JAKARTA – Indonesia miliki cadangan gas alam yang digunakan cukup besar, namun untuk mengembangkan infrastruktur gas yang disebutkan dibutuhkan penanaman modal sekitar USD32,42 miliar. Meski demikian, laporan terbaru yang disusun oleh debtWATCH lalu Trend Asia menunjukkan bahwa pengembangan proyek gas justru berisiko menghalangi Indonesia pada memenuhi target-target Perjanjian Paris.
Emisi yang mana dihasilkan dari pengaplikasian gas, khususnya metana, diketahui memberikan dampak yang digunakan signifikan terhadap kecacatan iklim. Hal ini menghambat upaya Indonesia untuk beralih ke sumber energi yang dimaksud tambahan ramah lingkungan lalu menurunkan ketergantungan pada substansi bakar fosil.
Pendanaan untuk proyek gas melibatkan lembaga-lembaga keuangan internasional seperti Asian Development Bank (ADB), Asian Infrastructure Investment Bank (AIIB), lalu World Bank Group.
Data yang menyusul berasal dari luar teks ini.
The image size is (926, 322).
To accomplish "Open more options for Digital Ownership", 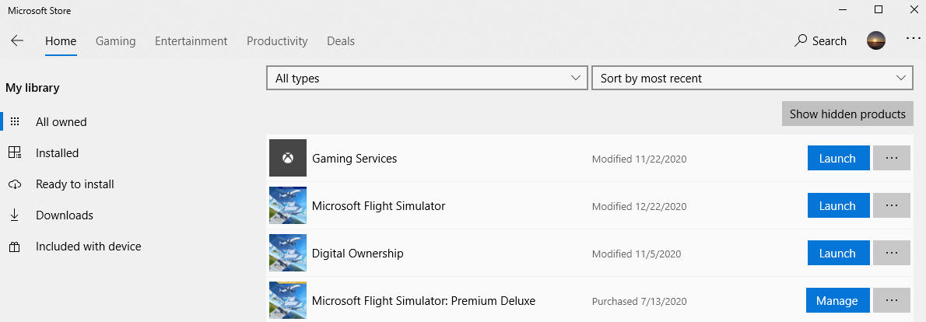I will pos(892,253).
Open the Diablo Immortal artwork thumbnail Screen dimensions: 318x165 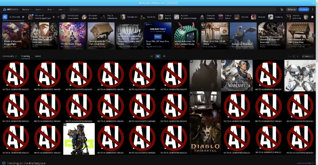point(205,139)

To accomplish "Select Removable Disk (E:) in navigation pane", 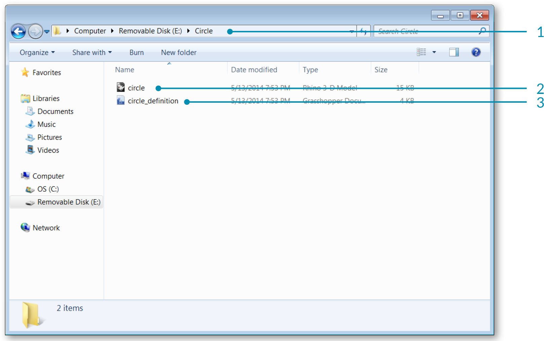I will tap(69, 202).
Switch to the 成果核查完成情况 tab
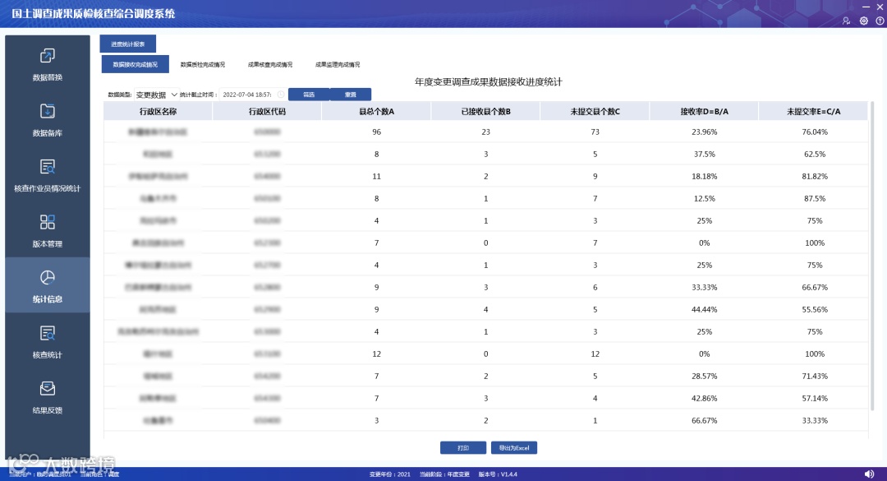This screenshot has width=887, height=481. [270, 65]
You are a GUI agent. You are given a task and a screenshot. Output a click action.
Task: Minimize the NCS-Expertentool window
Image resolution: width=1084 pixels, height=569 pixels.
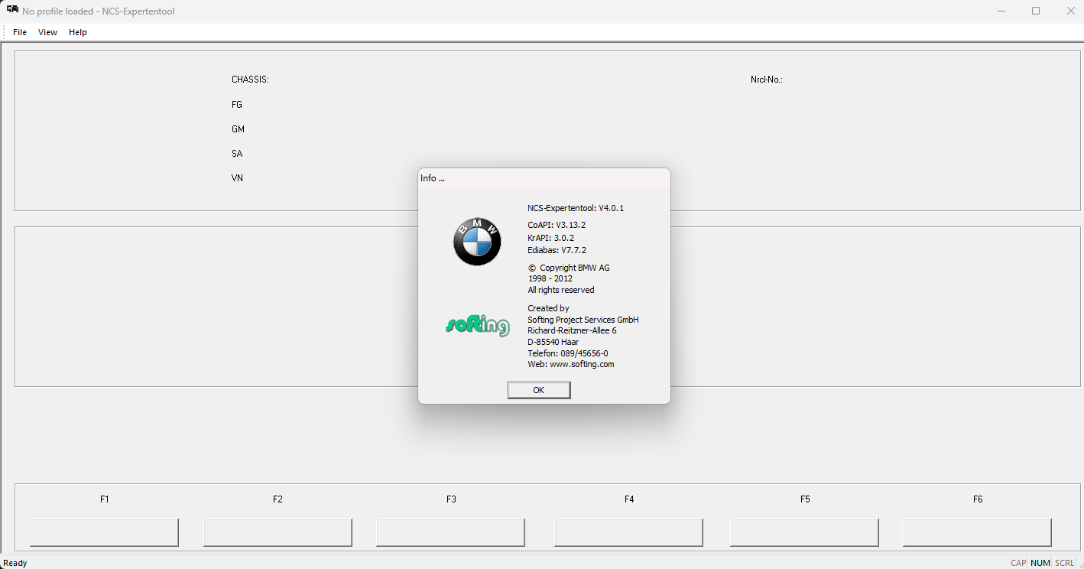[1001, 11]
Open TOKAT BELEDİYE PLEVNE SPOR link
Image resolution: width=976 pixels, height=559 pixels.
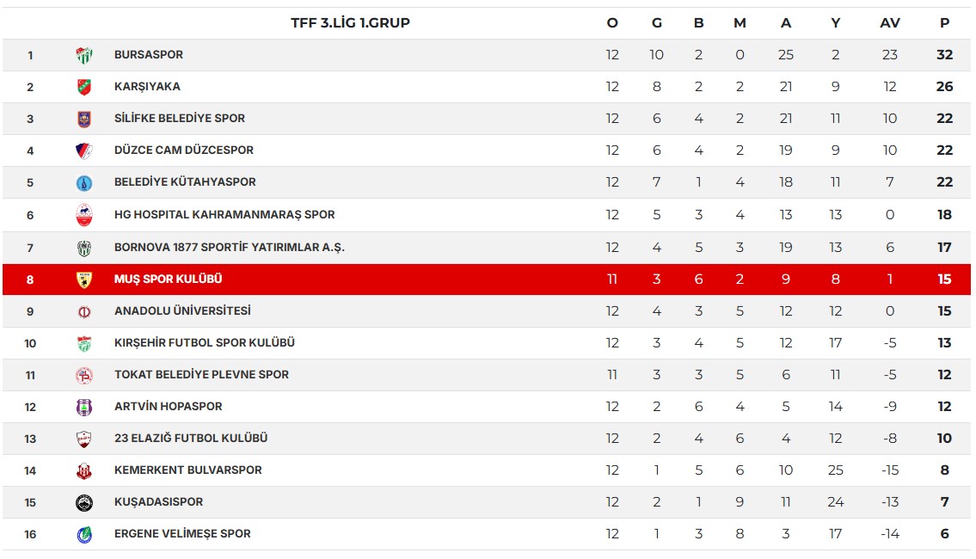coord(202,375)
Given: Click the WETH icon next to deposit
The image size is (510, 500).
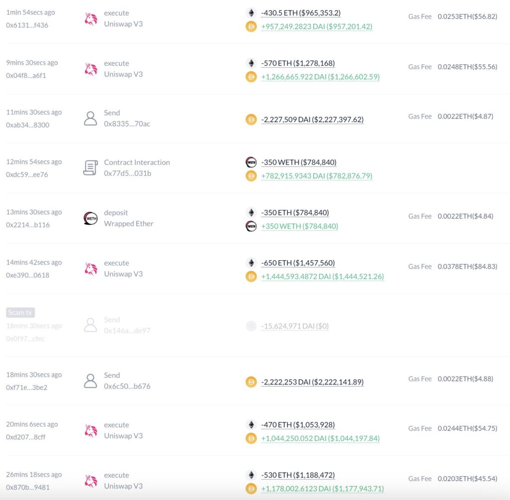Looking at the screenshot, I should [91, 218].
Namun, dukungan finansial ini mencerminkan ketidakpastian di komitmen iklim lembaga-lembaga tersebut. Sebab, merek masih menyediakan pendanaan untuk proyek energi kotor, termasuk gas alam cair (LNG), meskipun sudah miliki kebijakan pembatasan pendanaan untuk energi yang digunakan berdampak buruk pada lingkungan.
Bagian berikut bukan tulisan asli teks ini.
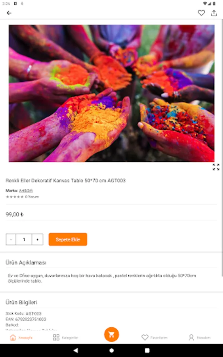Image resolution: width=223 pixels, height=357 pixels.
Task: Tap Android recent apps square button
Action: pyautogui.click(x=147, y=350)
“Dana untuk LNG justru menambah masa berlaku transisi energi yang mana sesungguhnya serta mempertahankan dominasi perusahaan terhadap sumber daya alam Indonesia. Dengan ekspansi LNG, Indonesia lebih banyak difokuskan untuk menjadi pemasok gas bagi negara forward daripada memenuhi permintaan energi pada negeri. Ini adalah bukanlah langkah menuju kedaulatan energi, tetapi lebih lanjut terhadap eksploitasi dunia usaha yang mana dibungkus dengan klaim transisi energi,” jelas Diana Gultom, perwakilan dari debtWATCH Indonesia, di pernyataannya pada Awal Minggu (17/3/2025).
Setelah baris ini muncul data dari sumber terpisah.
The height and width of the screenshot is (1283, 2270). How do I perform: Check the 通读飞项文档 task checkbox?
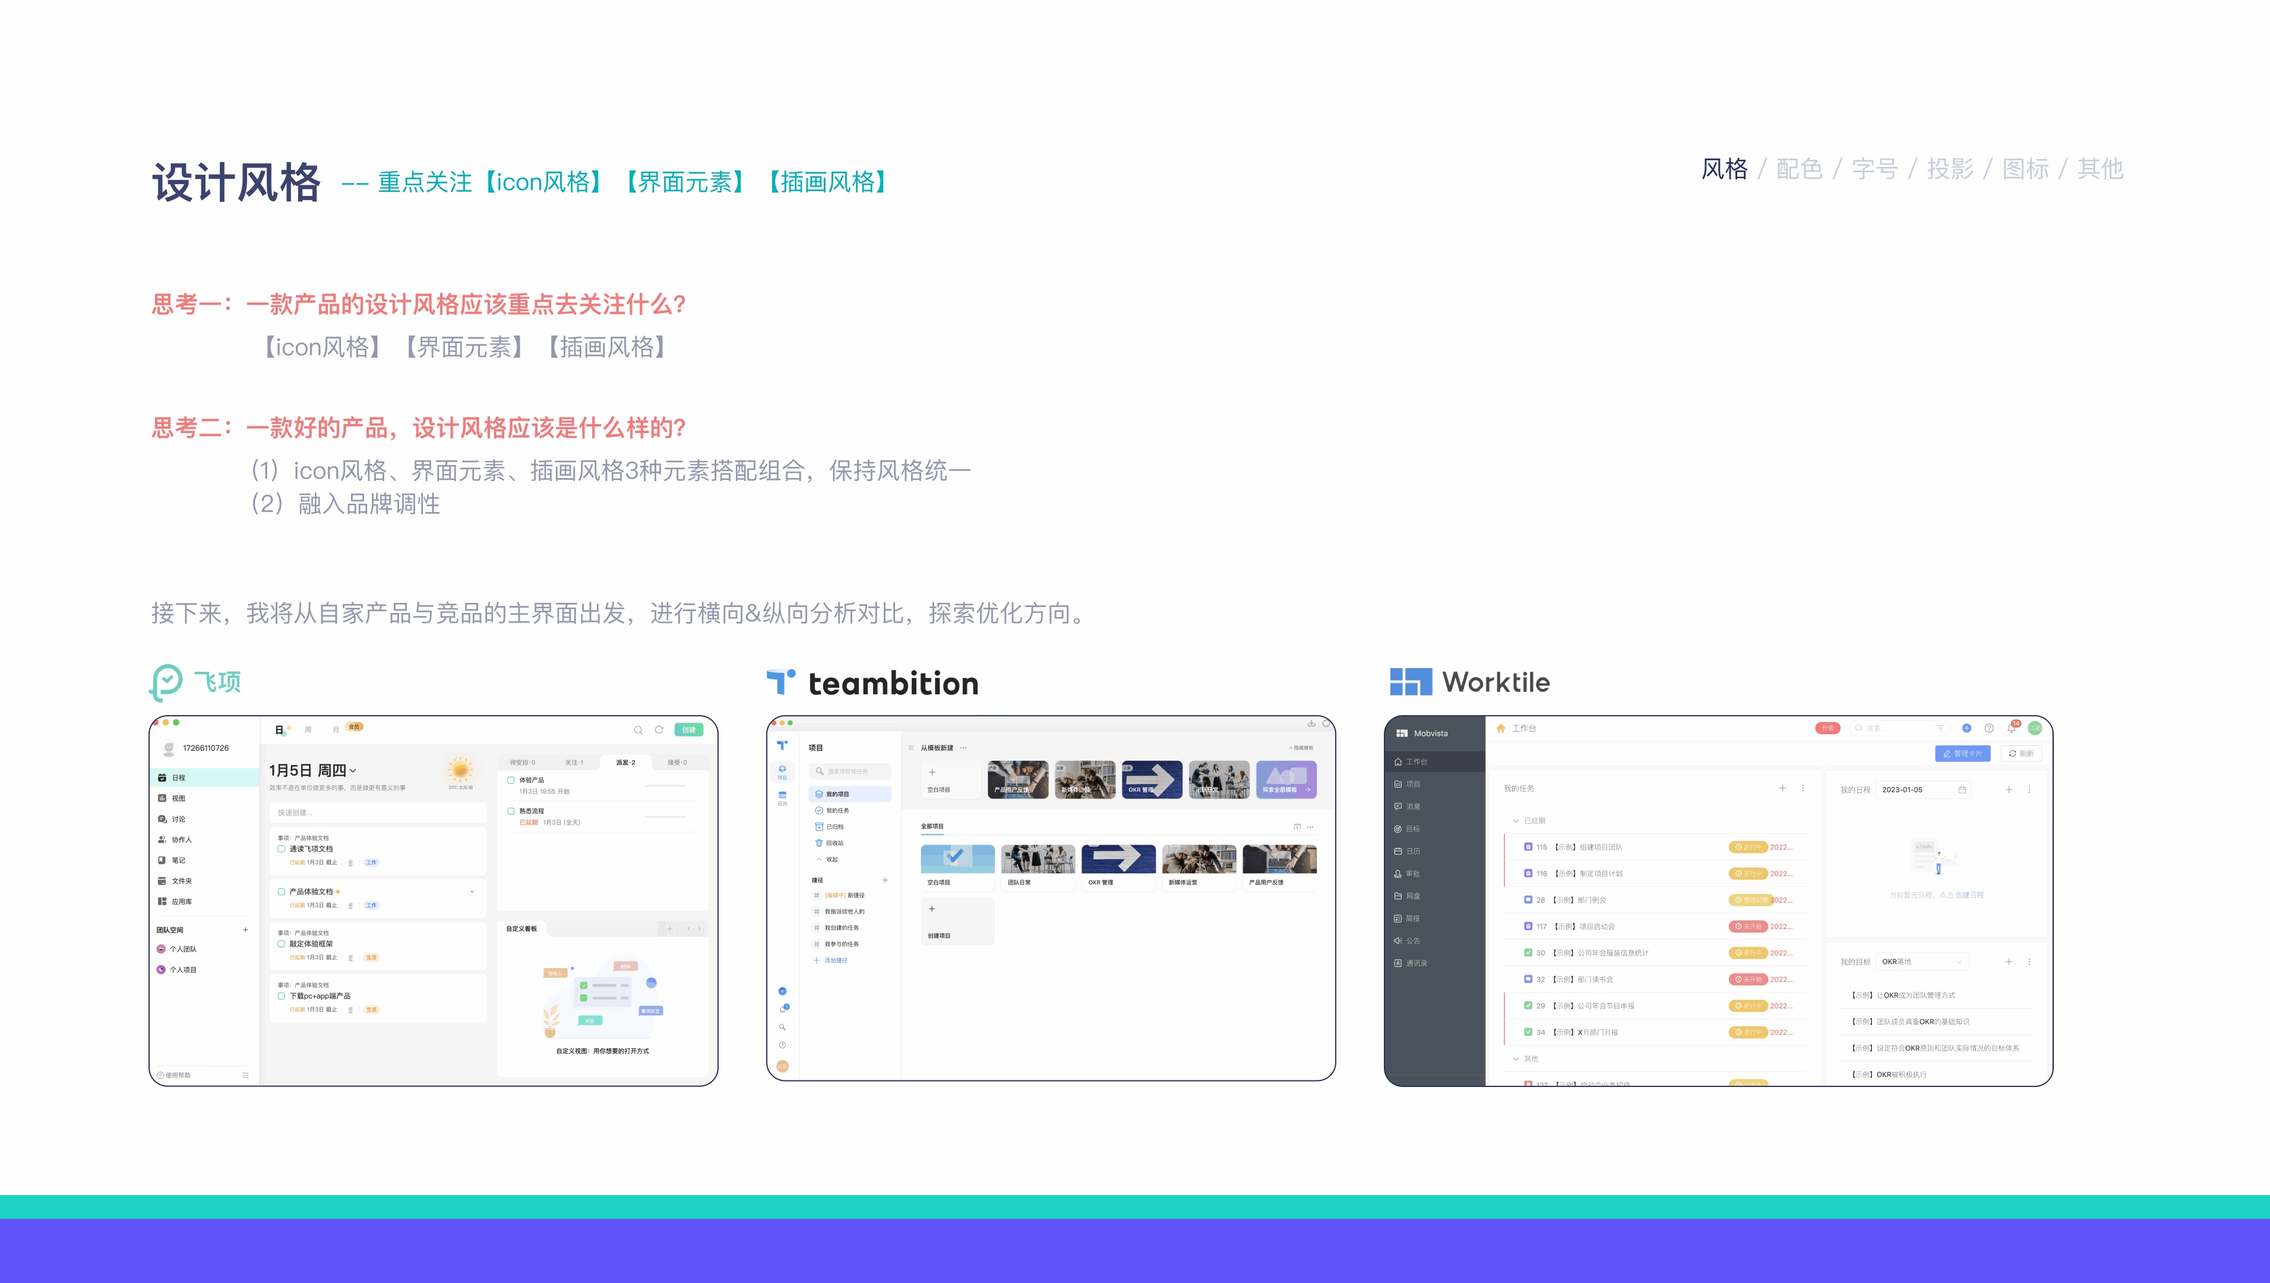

Pemerintah Indonesia terus berencana mengembangkan infrastruktur gas, yang tersebut dimulai sejak pemanfaatan gas cair pertama kali pada tahun 1960-an. Saat ini, pemerintah sedang mengiklankan gas sebagai bagian dari strategi transisi energi. Dalam Kebijakan Tenaga Nasional (KEN), pemerintah mengusulkan untuk terus meningkatkan peran gas di bauran energi primer hingga tahun 2060.
“Pemerintah kerap mempresentasikan diri di area forum internasional dengan klaim akan menghurangi ketergantungan pada energi fosil, namun kebijakan domestiknya justru memasukkan gas sebagai bagian dari transisi energi yang dimaksud disebut-sebut sebagai ‘jembatan transisi’. Hal ini justru menimbulkan Indonesia semakin berjauhan dari target pengurangan emisi yang dimaksud seharusnya dicapai,” ujar Novita, juru kampanye energi fosil dari Trend Asia.